_Saved entries_

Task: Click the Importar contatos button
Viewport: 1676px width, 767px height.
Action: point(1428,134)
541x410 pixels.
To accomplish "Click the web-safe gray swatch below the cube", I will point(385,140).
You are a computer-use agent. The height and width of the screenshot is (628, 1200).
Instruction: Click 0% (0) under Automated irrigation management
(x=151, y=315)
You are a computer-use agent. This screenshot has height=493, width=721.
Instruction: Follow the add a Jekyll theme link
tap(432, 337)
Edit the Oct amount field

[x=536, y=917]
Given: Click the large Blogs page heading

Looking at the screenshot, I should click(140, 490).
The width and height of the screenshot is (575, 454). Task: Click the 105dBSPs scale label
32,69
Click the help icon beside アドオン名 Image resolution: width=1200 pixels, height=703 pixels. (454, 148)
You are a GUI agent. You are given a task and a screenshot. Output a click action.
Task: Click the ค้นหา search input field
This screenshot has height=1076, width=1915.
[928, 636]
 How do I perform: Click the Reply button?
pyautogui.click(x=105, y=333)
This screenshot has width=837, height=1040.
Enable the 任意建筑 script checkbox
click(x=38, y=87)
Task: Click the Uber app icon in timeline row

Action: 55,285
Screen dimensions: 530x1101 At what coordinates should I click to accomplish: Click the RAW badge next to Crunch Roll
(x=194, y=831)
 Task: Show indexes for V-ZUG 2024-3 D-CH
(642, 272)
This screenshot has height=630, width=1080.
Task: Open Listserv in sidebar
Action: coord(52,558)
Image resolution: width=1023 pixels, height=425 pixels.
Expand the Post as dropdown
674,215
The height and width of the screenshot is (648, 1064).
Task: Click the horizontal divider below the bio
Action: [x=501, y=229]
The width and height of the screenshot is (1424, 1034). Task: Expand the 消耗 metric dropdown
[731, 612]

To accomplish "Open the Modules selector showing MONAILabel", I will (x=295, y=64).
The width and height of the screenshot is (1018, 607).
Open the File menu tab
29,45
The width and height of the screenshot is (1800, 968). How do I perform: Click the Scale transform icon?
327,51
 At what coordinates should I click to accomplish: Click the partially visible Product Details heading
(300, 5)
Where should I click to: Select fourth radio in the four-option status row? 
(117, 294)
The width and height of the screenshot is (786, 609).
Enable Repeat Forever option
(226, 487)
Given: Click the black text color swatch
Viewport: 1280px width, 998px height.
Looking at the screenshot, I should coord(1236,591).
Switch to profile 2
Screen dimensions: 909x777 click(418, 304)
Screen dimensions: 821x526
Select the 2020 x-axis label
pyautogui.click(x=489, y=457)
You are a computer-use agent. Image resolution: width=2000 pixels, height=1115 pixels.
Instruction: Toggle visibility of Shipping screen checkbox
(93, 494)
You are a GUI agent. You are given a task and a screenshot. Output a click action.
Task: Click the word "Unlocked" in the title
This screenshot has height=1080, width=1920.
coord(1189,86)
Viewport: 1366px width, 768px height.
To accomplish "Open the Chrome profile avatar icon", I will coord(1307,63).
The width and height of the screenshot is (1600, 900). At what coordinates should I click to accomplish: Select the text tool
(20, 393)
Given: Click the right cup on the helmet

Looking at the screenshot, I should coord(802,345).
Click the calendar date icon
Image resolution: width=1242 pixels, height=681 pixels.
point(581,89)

_Work instructions_
Output every entry exactly as it appears.

_Expected answer_
Task: Click the Importar contatos button
Viewport: 1676px width, 767px height.
Action: point(1428,134)
541x410 pixels.
To accomplish "Click the web-safe gray swatch below the cube", I will point(385,140).
You are a computer-use agent. The height and width of the screenshot is (628, 1200).
Instruction: Click 0% (0) under Automated irrigation management
(x=151, y=315)
You are a computer-use agent. This screenshot has height=493, width=721.
Instruction: Follow the add a Jekyll theme link
tap(432, 337)
Edit the Oct amount field

[x=536, y=917]
Given: Click the large Blogs page heading

Looking at the screenshot, I should click(140, 490).
The width and height of the screenshot is (575, 454). Task: Click the 105dBSPs scale label
32,69
Click the help icon beside アドオン名 Image resolution: width=1200 pixels, height=703 pixels. (454, 148)
You are a GUI agent. You are given a task and a screenshot. Output a click action.
Task: Click the ค้นหา search input field
This screenshot has height=1076, width=1915.
[928, 636]
 How do I perform: Click the Reply button?
pyautogui.click(x=105, y=333)
This screenshot has width=837, height=1040.
Enable the 任意建筑 script checkbox
click(x=38, y=87)
Task: Click the Uber app icon in timeline row

Action: 55,285
Screen dimensions: 530x1101 At what coordinates should I click to accomplish: Click the RAW badge next to Crunch Roll
(x=194, y=831)
 Task: Show indexes for V-ZUG 2024-3 D-CH
(642, 272)
This screenshot has height=630, width=1080.
Task: Open Listserv in sidebar
Action: coord(52,558)
Image resolution: width=1023 pixels, height=425 pixels.
Expand the Post as dropdown
674,215
The height and width of the screenshot is (648, 1064).
Task: Click the horizontal divider below the bio
Action: [x=501, y=229]
The width and height of the screenshot is (1424, 1034). Task: Expand the 消耗 metric dropdown
[731, 612]

To accomplish "Open the Modules selector showing MONAILabel", I will (x=295, y=64).
The width and height of the screenshot is (1018, 607).
Open the File menu tab
29,45
The width and height of the screenshot is (1800, 968). How do I perform: Click the Scale transform icon?
327,51
 At what coordinates should I click to accomplish: Click the partially visible Product Details heading
(300, 5)
Where should I click to: Select fourth radio in the four-option status row? 
(117, 294)
The width and height of the screenshot is (786, 609).
Enable Repeat Forever option
(226, 487)
Given: Click the black text color swatch
Viewport: 1280px width, 998px height.
Looking at the screenshot, I should coord(1236,591).
Switch to profile 2
Screen dimensions: 909x777 click(418, 304)
Screen dimensions: 821x526
Select the 2020 x-axis label
pyautogui.click(x=489, y=457)
You are a computer-use agent. Image resolution: width=2000 pixels, height=1115 pixels.
Instruction: Toggle visibility of Shipping screen checkbox
(93, 494)
You are a GUI agent. You are given a task and a screenshot. Output a click action.
Task: Click the word "Unlocked" in the title
This screenshot has height=1080, width=1920.
coord(1189,86)
Viewport: 1366px width, 768px height.
To accomplish "Open the Chrome profile avatar icon", I will coord(1307,63).
The width and height of the screenshot is (1600, 900). At what coordinates should I click to accomplish: Select the text tool
(20, 393)
Given: Click the right cup on the helmet

Looking at the screenshot, I should coord(802,345).
Click the calendar date icon
Image resolution: width=1242 pixels, height=681 pixels.
point(581,89)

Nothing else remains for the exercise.